Eremitério

Estilo Literário

Acho que estou encontrando um estilo para meu fazer literário. Componho personagens como se fossem estudos de personalidade. Um certo fazer funcionar de um maquinário de desejos e vontades, associando fragmentos de personagens daqui e dali... Pego de mim e de outros, ficcionais ou não, e faço a máquina ganhar vida. Animo-a. Gosto de imaginar que a construção ficcional de personagens serve para a investigação psicológica, e não apenas para o encanto artístico. E é um grande desafio entender a psiquê de outros, afinal, não conseguimos ler mentes, apenas imaginá-las. Por exemplo:

Querido diário.

Sou uma pessoa ruim. Sou preguiçoso, não dou valor correto para as coisas. Não me estimulo para nada. Vivo de pequenas paixões, pequenos projetos semanais que resultam em nada. Não dou continuidade a nada. Tento, por breves momentos, mas nada faço além. Já busquei modelos para minha personalidade, interesses que saíssem da moda do dia a dia e até me vi como polímata.

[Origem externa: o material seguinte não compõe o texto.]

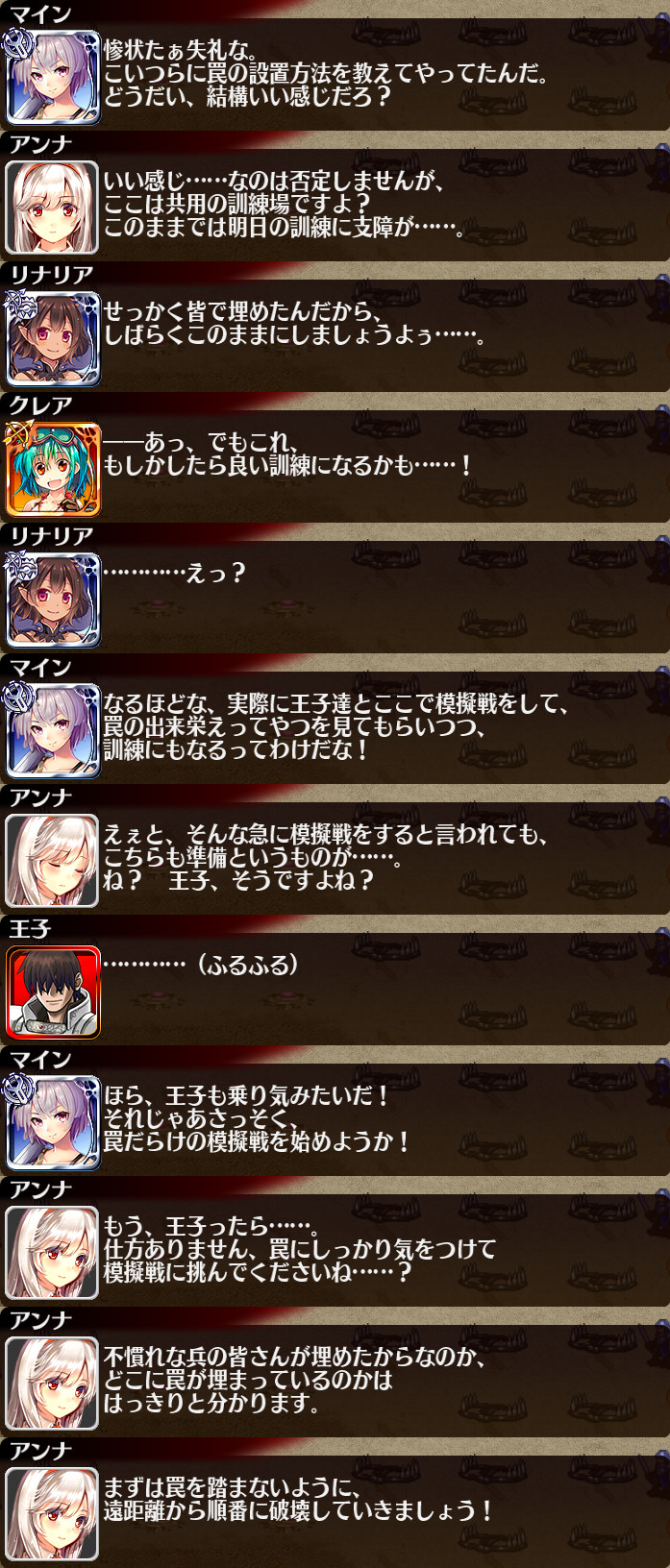Click Mine's portrait in the first dialogue row

point(53,77)
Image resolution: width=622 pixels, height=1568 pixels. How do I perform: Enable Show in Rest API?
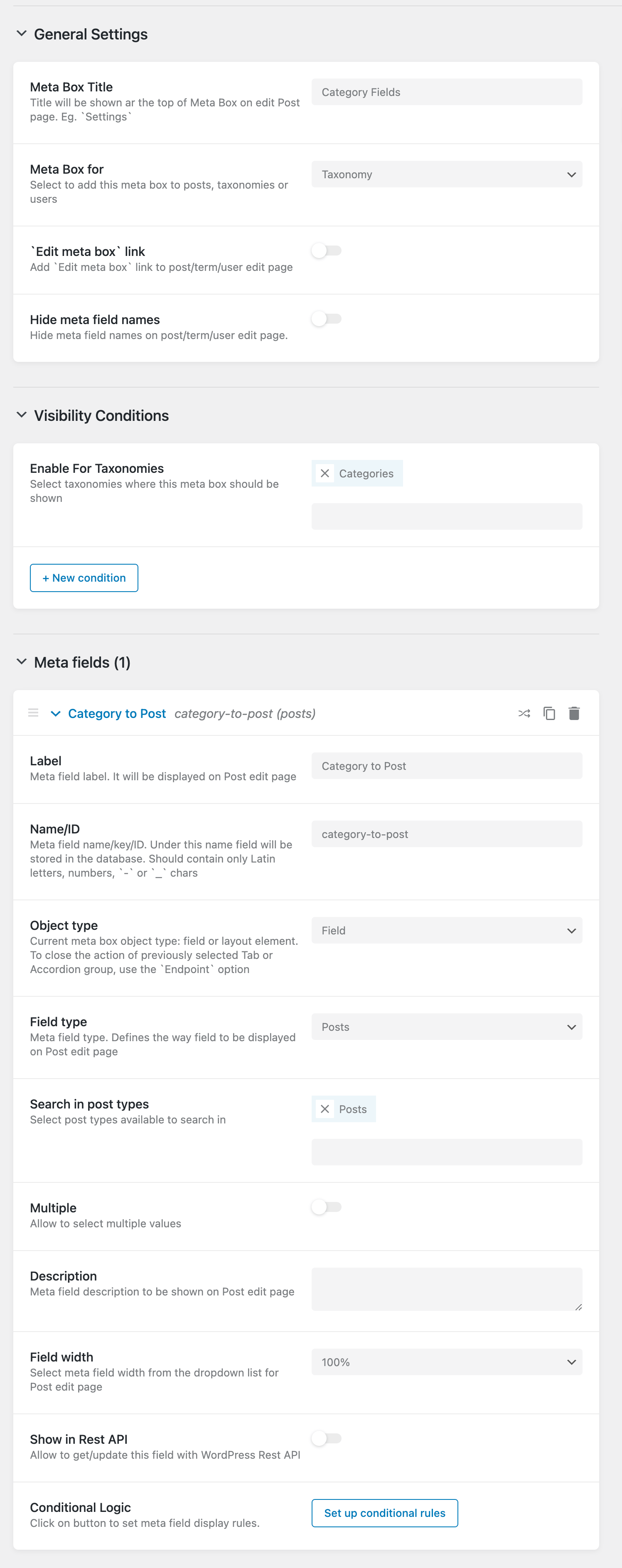click(327, 1439)
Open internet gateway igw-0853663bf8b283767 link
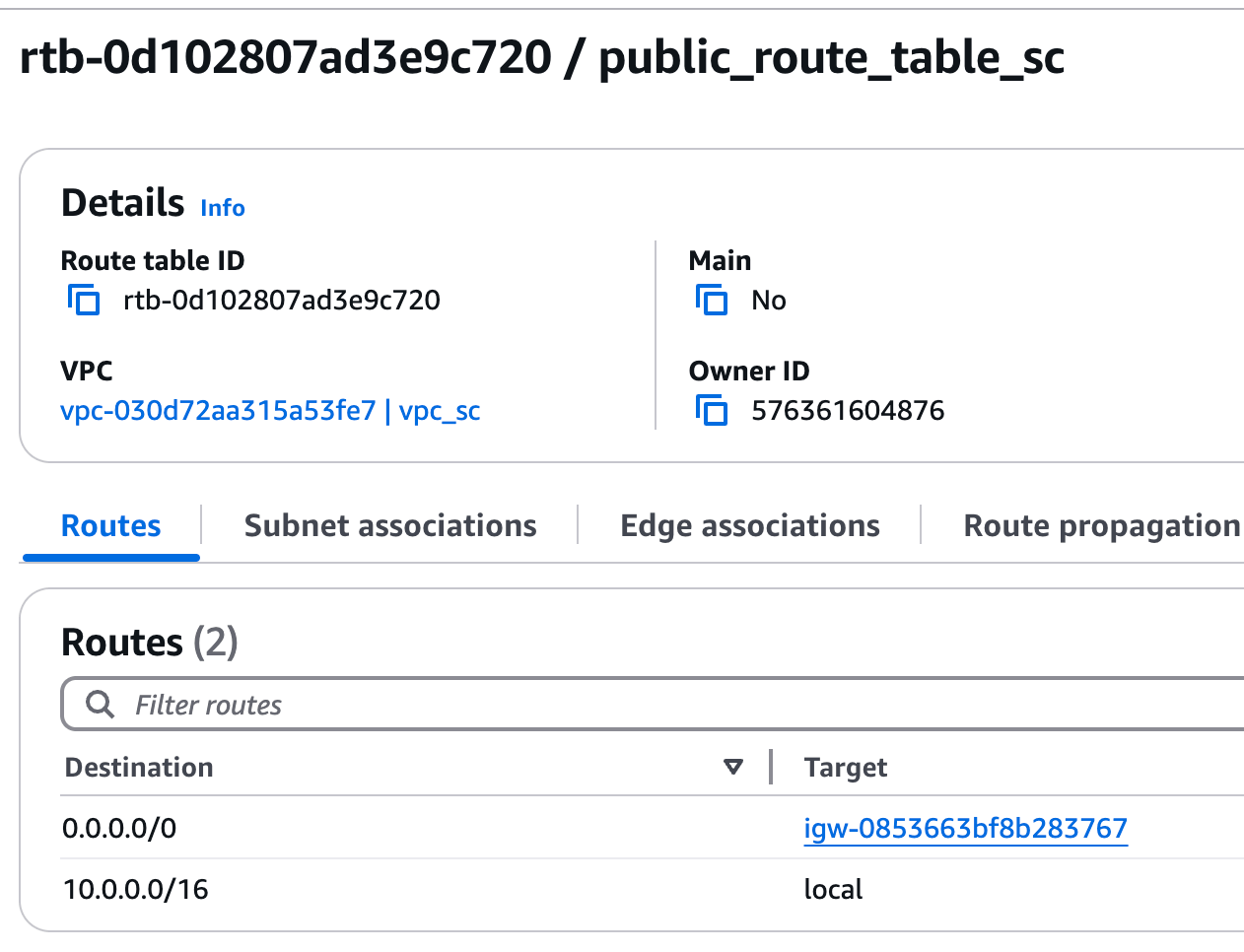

Achei que teria algo como uma vocação para a multidisciplinariedade — ou não seria uma desculpa? — Mas, a descontinuidade das minhas ações me impedem ser qualquer coisa. Sou apenas um sortudo que recebeu boa educação, o suficiente para me destacar num mar de mediocridade. Entre os pobres medíocres deste país, sou um servidor público por inércia, pela educação que tive e pela insistência de meus pais, principalmente minha mãe. Eu fui até onde ela conseguiu me levar, e provavelmente não fui além disso. O que conquistei por mim mesmo? Não sei. Acho que deslizei do momento que tive que andar por mim mesmo, e por certa inércia, fui um pouco mais a frente. Mas sinto que estou parando, que daqui não passo mais, pois sozinho sou incapaz. E finjo. Finjo, finjo, finjo tudo o que posso, que sou melhor do que sou. Mas o melhor é que sei fingir humildade. Sei, por hábito, ser o melhor dos cristãos, mesmo sem sê-lo. Posso ajudar e me sacrificar, mesmo sem crença, apenas por hábito, por arrogância, para dizer que sou algo melhor que os outros, mesmo sem dizê-lo, mesmo sem necessitar de um elogio. Finjo tão bem, me esforço tanto, que esqueço que a real razão para ser assim é que quero ser melhor que os outros. Ser melhor naquilo que todos conseguem quando são piores em tudo, ser cristão. Não faço nada de errado nem acredito na divindade. Sou um mergulhador de niilismo, pois diante da morte, optei pela vida, mas o mais próximo possível da morte. Quero estar, busco estar, ouso estar próximo do vazio, da morte, do nada... Simplesmente porque quando meus pais me soltaram, eu cai. Me deram asas, mas eu preferi não batê-las, até chegar quase no fim. Ali, pertinho, eu bato minhas asas, mas apenas o suficiente para não sucumbir de vez. Gravito o nada.